Reposted from the UNC Library News and Events blog:
Twelve historic accounts of African American slavery are newly available in reprint and online editions, thanks to a collaborative effort of the UNC Library and the University of North Carolina Press.
The venture, DocSouth Books, allows readers to purchase reprinted classic editions from the collections of the UNC Library. The books were originally scanned as part of the Library’s Documenting the American South (DocSouth) digital publishing program.
Beginning this month, UNC Press will offer bound print-on-demand copies of the books at prices ranging from $15 to $40. The Press will soon also make the books available as downloadable e-books.
The titles are slave narratives, or biographies and autobiographies of fugitive and former slaves. Included is Solomon Northup’s Twelve Years a Slave, recently slated for Hollywood adaptation by Brad Pitt.
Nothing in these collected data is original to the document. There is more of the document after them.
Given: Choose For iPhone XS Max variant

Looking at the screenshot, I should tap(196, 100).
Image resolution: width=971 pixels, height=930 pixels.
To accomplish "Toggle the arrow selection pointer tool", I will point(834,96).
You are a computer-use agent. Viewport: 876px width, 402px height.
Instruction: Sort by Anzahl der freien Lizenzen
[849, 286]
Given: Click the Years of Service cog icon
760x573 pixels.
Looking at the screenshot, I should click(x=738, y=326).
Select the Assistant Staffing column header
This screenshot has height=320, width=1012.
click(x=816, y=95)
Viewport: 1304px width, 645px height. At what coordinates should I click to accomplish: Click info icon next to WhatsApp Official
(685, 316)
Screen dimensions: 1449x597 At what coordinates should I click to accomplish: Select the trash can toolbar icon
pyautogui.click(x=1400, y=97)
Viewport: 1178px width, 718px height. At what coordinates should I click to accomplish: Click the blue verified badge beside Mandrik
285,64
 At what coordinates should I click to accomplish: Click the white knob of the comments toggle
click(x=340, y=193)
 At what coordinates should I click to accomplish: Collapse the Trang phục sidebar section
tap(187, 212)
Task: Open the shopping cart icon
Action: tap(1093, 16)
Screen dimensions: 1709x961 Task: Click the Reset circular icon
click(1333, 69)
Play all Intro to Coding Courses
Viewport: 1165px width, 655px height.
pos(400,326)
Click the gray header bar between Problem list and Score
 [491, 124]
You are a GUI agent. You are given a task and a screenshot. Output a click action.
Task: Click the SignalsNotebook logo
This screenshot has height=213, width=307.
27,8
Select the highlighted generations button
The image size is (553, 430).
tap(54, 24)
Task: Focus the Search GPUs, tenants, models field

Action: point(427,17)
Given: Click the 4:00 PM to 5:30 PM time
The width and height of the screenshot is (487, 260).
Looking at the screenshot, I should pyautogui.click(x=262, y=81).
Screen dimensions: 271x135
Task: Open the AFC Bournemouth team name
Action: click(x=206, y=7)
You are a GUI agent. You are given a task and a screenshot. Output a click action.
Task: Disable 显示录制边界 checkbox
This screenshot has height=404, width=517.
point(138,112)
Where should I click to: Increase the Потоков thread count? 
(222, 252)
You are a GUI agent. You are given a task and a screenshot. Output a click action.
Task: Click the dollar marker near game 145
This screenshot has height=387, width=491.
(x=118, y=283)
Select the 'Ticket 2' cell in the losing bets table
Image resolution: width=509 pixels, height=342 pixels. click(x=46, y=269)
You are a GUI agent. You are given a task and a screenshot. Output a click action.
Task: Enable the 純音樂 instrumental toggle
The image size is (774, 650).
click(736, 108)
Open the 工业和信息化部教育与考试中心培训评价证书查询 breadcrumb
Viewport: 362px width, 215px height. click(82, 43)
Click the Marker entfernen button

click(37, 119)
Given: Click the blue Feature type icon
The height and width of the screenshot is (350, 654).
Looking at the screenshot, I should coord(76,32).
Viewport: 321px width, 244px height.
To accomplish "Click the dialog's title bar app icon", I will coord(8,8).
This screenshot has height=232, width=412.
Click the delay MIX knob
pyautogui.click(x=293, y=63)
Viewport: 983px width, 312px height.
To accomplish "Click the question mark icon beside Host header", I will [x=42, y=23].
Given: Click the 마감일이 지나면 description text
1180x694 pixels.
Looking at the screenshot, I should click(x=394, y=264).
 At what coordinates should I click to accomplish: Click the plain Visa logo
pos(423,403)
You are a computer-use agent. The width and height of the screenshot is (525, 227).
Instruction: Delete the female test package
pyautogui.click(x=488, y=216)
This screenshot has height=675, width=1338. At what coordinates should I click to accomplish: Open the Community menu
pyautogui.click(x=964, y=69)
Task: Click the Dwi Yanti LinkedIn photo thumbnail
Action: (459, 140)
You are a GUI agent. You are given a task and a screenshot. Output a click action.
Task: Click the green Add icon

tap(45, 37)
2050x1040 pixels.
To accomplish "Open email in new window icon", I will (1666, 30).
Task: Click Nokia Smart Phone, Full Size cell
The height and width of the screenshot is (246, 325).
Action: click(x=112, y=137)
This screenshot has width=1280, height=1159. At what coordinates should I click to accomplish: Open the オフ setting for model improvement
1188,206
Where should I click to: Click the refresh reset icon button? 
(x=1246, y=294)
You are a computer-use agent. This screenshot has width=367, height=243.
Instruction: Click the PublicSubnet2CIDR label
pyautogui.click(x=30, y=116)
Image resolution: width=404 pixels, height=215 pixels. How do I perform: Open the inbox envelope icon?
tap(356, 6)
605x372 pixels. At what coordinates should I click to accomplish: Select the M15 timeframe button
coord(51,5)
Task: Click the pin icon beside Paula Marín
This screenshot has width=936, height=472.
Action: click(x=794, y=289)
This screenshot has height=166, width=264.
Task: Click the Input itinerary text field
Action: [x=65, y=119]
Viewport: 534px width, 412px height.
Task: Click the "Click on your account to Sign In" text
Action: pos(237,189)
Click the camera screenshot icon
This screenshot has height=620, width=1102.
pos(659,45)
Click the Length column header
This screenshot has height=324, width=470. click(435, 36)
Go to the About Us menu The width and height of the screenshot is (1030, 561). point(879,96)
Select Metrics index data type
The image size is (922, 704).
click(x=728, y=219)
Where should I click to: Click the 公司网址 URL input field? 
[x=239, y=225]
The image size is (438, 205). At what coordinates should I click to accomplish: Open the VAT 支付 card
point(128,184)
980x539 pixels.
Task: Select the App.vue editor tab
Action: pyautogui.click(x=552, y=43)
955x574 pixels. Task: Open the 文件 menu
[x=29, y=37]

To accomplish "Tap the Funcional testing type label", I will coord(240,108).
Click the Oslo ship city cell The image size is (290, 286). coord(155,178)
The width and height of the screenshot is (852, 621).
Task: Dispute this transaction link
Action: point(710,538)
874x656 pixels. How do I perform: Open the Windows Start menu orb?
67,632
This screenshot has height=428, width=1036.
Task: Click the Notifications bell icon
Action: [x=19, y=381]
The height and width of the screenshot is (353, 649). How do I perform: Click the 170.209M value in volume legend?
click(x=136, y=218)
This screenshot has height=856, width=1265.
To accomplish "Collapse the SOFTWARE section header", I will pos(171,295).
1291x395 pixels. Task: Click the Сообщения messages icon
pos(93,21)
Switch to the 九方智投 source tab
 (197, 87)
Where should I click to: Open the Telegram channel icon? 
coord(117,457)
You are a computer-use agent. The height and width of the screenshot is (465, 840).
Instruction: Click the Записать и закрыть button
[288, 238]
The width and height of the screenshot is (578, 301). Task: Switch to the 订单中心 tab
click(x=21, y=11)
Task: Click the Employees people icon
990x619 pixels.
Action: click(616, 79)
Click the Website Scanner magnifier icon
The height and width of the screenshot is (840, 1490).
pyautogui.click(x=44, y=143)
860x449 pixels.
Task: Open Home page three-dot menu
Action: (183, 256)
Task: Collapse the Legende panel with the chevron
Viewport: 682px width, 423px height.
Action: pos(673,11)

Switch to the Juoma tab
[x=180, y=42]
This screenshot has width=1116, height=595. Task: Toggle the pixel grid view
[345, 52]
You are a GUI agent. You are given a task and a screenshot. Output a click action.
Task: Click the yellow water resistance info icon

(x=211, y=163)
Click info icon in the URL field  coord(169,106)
The Library launched DocSouth in 1996 as a pilot to bring a small number of highlights from the stacks to a broader audience online. Today, DocSouth comprises fifteen collections of 1,454 digitized books, along with maps, images, oral histories, manuscripts, and primary source materials.
By converting some of those digital files to new print editions and even to e-books, access to rare materials has expanded greatly, said Jenn Riley, head of the Carolina Digital Library and Archives, which includes DocSouth.
“Users now have two new ways to engage with these books,” she said. “This collaboration with the UNC Press makes perfect sense as a way to expand the scope of DocSouth.”